Jennifer M. Sharp, MS
Nurse Practitioner
University of Michigan
When I began my advanced practice career, nurse practitioners (NPs) had been around for some time. The first nurse practitioner program was developed at the University of Colorado in 1965 by Loretta Ford and Dr. Henry Silver. The program was focused on pediatrics, and historically, most NPs were employed in primary care specialties. NPs were able to add to the provider work force in physician offices, increasing the number of patients able to be seen and followed by any given practice. Over time NPs began to develop individual niches and opened independent clinics with the supervision of a physician. The role evolved further as the industry was able to see that both physician assistants and NPs, now collectively termed Advanced Practice Providers (APPs), were able to expand care capabilities in more focused areas of medicine, such as acute care, surgery and critical care. Nurse practitioner schools began to develop acute care programs and other specialized programs for broadening the scope of APPs into hospital settings and subspecialty practices. Regulations were developed to better define the role of APPs and to take on issues of training and certification that naturally coincided with this expansion of APP practice environments.

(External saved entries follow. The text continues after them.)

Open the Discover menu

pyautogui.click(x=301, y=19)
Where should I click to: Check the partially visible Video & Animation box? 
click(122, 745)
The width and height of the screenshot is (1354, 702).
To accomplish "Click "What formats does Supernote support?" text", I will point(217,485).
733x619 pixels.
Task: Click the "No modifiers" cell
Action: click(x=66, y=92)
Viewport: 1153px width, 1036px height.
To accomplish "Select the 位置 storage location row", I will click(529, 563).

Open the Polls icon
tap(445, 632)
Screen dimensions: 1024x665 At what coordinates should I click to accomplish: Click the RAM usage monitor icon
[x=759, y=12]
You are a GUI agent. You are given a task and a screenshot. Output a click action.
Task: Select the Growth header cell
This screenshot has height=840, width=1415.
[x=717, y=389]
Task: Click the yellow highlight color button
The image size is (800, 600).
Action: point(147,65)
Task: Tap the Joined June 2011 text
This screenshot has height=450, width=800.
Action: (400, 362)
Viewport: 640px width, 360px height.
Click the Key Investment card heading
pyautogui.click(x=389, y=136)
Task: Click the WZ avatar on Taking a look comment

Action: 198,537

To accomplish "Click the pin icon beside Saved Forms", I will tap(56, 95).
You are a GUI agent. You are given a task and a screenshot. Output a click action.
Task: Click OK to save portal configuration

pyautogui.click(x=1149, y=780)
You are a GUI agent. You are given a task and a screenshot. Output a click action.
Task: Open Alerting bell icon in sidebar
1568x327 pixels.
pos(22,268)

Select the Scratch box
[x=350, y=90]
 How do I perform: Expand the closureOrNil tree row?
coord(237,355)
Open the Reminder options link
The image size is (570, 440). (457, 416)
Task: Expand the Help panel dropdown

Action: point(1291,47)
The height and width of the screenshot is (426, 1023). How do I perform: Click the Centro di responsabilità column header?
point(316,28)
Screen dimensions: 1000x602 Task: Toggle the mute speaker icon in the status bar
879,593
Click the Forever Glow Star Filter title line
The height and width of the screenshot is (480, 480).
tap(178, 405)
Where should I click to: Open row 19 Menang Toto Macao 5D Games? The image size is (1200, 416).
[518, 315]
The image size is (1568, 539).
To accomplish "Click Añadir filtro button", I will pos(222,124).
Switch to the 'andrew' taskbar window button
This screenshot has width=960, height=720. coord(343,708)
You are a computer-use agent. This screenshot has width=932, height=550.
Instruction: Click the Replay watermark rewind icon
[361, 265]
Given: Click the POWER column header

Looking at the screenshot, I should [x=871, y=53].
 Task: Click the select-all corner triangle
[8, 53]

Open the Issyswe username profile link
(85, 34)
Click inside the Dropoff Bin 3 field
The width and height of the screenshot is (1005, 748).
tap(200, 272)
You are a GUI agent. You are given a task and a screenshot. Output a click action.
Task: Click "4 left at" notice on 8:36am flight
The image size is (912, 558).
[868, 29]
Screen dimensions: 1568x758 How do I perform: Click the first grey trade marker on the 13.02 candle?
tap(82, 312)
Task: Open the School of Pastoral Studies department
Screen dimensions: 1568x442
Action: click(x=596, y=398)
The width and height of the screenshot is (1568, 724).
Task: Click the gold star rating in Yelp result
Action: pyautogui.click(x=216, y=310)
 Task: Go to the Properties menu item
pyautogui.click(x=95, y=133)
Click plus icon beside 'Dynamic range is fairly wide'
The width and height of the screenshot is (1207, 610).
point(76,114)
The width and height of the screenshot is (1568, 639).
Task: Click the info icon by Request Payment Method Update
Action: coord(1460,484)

While the addition of APPs to the medical workforce was a positive change for health care in general, there were a lot of murky waters to tread. While many physicians were on board with this expanding venture, others were unsure and unclear as to what APPs were supposed to be doing. What can they do? What are the liabilities? What is the difference between nurse practitioners and physician assistants? What is their scope of practice? How do they fit in on our team? What is the benefit of working with an APP? The uncertainty of answers to these questions led to confusion that likely contributed to underutilized APPs, decreased job satisfaction, and confused employers and team members.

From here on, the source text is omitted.